Es war ein sogenannter Erstbezug. Mein Vater arbeitete im nahegelegenen Braunkohlekraftwerk. Der Bau der Häuser war wohl vom Kraftwerk initiiert worden. Es wohnten dort etliche direkte Kollegen meines Vaters und viele andere Mieter arbeiteten ebenfalls im Kraftwerk.

Die Wohnung war eine zweieinhalb-Zimmer-Wohnung. Es gab ein kleines Bad, eine kleine Küche, ein etwas größeres Wohnzimmer, ein Elternschlafzimmer und ein kleines Kinderzimmer, das ich mir mit meiner Schwester geteilt habe. Damit waren wir „endversorgt“, denn man ging davon aus, dass sich zwei Schwestern ein kleines Kinderzimmer teilen können. Da sich die damalige Regierung zum Ziel gesetzt hatte, das Wohnungsproblem zu lösen, gab es Festlegungen, wann jemand kein Wohnungsproblem mehr hatte.
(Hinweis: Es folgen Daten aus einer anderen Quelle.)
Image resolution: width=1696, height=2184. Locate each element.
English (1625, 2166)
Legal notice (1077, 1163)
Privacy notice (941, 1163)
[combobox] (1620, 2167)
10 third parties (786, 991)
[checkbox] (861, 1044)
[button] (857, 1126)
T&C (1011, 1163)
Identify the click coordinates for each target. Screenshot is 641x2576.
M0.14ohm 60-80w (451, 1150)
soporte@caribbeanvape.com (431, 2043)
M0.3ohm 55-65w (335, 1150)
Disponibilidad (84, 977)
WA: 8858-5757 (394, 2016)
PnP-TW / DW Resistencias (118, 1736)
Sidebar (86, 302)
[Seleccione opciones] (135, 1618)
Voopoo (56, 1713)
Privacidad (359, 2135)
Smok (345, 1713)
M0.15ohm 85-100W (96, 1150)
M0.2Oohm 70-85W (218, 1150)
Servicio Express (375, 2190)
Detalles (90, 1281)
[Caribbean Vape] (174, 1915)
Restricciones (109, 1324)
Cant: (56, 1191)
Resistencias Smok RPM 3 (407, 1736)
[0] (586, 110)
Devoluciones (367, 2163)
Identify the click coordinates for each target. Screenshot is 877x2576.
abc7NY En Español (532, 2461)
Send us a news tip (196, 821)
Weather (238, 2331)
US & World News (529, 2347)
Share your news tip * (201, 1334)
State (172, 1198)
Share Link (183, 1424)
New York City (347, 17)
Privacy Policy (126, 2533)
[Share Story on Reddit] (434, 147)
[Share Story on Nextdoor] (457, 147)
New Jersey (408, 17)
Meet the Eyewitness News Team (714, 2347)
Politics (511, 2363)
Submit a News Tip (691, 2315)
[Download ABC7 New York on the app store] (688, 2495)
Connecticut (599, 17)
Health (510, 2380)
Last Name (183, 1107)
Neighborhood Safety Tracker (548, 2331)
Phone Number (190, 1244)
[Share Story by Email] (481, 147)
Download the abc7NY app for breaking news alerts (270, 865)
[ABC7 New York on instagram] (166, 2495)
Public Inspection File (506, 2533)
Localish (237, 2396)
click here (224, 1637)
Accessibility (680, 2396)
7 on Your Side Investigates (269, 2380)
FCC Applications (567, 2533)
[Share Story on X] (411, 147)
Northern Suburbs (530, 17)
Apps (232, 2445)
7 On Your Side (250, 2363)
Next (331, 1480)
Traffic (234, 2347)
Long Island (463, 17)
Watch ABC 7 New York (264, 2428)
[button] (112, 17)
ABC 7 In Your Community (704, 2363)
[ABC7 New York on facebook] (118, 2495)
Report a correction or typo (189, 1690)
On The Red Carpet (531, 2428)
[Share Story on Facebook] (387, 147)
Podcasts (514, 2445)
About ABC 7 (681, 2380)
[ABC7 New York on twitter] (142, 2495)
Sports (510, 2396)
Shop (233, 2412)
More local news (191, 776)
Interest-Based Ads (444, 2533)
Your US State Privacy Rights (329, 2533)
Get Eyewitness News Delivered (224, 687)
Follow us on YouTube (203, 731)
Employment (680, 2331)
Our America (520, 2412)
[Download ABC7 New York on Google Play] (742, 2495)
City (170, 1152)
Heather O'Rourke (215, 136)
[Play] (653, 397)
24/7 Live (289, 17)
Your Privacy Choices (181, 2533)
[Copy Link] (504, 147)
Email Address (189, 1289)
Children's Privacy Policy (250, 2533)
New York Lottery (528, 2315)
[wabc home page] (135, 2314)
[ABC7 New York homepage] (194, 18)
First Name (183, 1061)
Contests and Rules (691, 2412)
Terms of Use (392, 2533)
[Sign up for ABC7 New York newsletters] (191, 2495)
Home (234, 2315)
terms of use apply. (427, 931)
Das Kinderzimmer war allerdings so klein, dass wir zwei Klappbetten hatten, damit man sich am Tage überhaupt in dem Raum bewegen konnte. Es gab auch nur Platz für einen Schreibtisch. Meine Schwester bekam ihren Arbeitsplatz deshalb im Elternschlafzimmer eingerichtet.

Natürlich musste aber auch im Elternschlafzimmer eine sinnvolle Platzaufteilung gefunden werden. Die Betten der Eltern standen über Eck – auf eine weitergehende Interpretation verzichte ich an dieser Stelle. So war in der Mitte des Raumes etwas Platz für einen Tisch. Hier standen je nach gerade laufenden Handarbeitsprojekten meiner Mutter eine Nähmaschine oder eine Strickmaschine oder es lagen Mal- oder andere Bastelutensilien darauf.

Im Wohnzimmer stand auf der einen Seite ein Esstisch. Auf der anderen Seite gab es eine Couch, einen Couchtisch und zwei Sessel. Von der Couch aus konnte man DDR-Fernsehen in schwarz-weiß erleben. Ja, ich meine, dass es damals vorerst nur ein Programm gab. Geguckt werden durfte nur nach vorheriger Planung und Genehmigung durch unsere Mutter. Interessanterweise trauten wir uns auch nicht in ihrer Abwesenheit, den Fernseher anzuschalten.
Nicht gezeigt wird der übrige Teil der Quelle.